HAB-CPAP support of paralyzed and lavaged rabbits.

With MAP determined for each lavaged animal during stabilization on CMV, HAB-CPAP135 gave levels of Pao2 not different (p > 0.6) from those observed with CMV. However, Paco2 levels were higher (p = 0.001) with HAB-CPAP135 than with CMV (Fig. 5B). The Paco2 levels were <65 mm Hg in four of the 12 rabbits supported by HAB-CPAP135. Arterial blood pressures in animals supported with CMV and HAB-CPAP135 were not different (44.4 ± 5.3 and 48.4 ± 4.8 mm Hg, n = 12, respectively; p = 0.34).

DISCUSSION

The HAB-CPAP and B-IMV devices described in the current studies offer a wide range of respiratory support capabilities, including conventional B-CPAP, HAB-CPAP, and IMV with pressure oscillations imposed during exhalation that are not presently available. The B-IMV is designed for infants and toddlers, whereas many modern ventilators, albeit expensive and complicated to operate, are capable of ventilating patients of all sizes and of providing other modes of support, such as synchronized IMV and pressure support. However, the simplicity in design of the devices described in this report will allow these devices to be manufactured far less expensively (≤10%) than the combined infant/adult ventilators used on infants presently. Furthermore, the simplicity of operation of these devices will require substantially lower levels of training for use and maintenance, thus rendering these technologies far more suitable for applications in resource-limited regions than are the ventilators presently available.

The ventilation of intubated and paralyzed juvenile rabbits by HAB-CPAP135, observed in these studies (Fig. 5A), complements our previous observations that HAB-CPAP135 provided sufficient respiratory support through nasal prongs to nonparalyzed rabbits, some of which became apneic (5). The apneic animals in the previous studies were not hypocarbic or otherwise unusual in blood gases, blood pressure, and heart rate. The data presented previously and in this report indicate that HAB-CPAP provides considerable ventilation, either through nasal prong interfaces or through endotracheal tubes.

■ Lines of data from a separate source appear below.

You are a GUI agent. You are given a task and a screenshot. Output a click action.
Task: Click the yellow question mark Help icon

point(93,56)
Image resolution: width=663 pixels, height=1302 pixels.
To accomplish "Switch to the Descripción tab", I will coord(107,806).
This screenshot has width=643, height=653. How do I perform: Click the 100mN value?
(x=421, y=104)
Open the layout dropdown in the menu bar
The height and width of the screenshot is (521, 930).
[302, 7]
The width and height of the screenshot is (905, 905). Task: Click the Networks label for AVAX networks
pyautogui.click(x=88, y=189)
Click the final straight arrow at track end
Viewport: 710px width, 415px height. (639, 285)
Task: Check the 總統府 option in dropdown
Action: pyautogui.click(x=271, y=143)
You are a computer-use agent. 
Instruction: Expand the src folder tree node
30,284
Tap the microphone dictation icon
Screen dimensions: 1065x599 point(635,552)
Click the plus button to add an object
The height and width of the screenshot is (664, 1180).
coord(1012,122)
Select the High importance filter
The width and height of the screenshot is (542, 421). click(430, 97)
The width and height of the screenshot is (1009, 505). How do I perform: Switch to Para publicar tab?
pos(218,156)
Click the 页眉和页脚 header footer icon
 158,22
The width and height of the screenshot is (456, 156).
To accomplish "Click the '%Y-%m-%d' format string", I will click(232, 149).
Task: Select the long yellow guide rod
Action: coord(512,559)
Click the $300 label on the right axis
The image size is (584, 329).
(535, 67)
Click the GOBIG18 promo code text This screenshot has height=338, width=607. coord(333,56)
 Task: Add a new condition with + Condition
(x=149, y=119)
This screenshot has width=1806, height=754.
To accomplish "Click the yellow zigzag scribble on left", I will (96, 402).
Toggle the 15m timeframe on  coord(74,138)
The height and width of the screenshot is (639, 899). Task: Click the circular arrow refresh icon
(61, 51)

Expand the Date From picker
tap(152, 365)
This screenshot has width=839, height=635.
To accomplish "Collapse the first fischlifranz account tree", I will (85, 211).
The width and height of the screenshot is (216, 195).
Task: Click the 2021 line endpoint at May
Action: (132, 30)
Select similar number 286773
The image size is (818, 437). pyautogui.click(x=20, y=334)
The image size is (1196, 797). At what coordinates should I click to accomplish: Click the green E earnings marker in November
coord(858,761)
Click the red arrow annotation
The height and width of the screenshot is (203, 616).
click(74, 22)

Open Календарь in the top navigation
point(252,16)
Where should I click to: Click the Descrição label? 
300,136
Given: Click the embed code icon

The failure of HAB-CPAP0 and HAB-CPAP90 to ventilate the paralyzed rabbits in our studies is also consistent with previous reports of others (7,8) who observed limited or insufficient ventilation using standard B-CPAP. The additional gas movement provided by the higher amplitude pressure fluctuations caused by the action at the bubbler air-water interface of the HAB-CPAP135 seems to be pivotal to the capabilities of this device.

The contributions of HAB-CPAP to ventilation of juvenile rabbits, either intubated (present data) or through nasal prongs (5), are evident, but the mechanisms through which these contributions arise are not defined by the data presently available. Furthermore, the adequacy of these devices and technologies for safe and effective respiratory support and ventilation of human infants, particularly premature infants with developmentally immature lungs, have yet to be determined. Additional limitations of this study design arise from the inherent instability of the lavaged juvenile rabbit lung model, as opposed to the developmental immaturity of the lungs of premature infants.

By reducing complexity and lowering purchase and operational costs, the ventilator we describe can extend the use of respiratory support into even severely resource-limited settings. As such, the comparable ventilation provided by this device indicates further investigation and development. The results demonstrate that the HAB-CPAP component applied during exhalation adds utility to IMV and suggest that smaller inflation pressures and/or lower ventilatory rates may be sufficient to deliver comparable ventilation while managed on B-IMV135 than with CMV. The ability of the complex and variable pressure fluctuations to interact with the similarly complex and variable structural characteristics of the lung airways (9,10), possibly through processes related to stochastic resonance (11), may provide significant advantages to respiratory support of infants. Extending the functional capabilities of B-CPAP by the HAB modifications should make possible avoidance of endotracheal intubation and invasive ventilation, thereby improving outcomes in a greater fraction of prematurely born infants in hospitals and healthcare facilities at all levels of resource availability.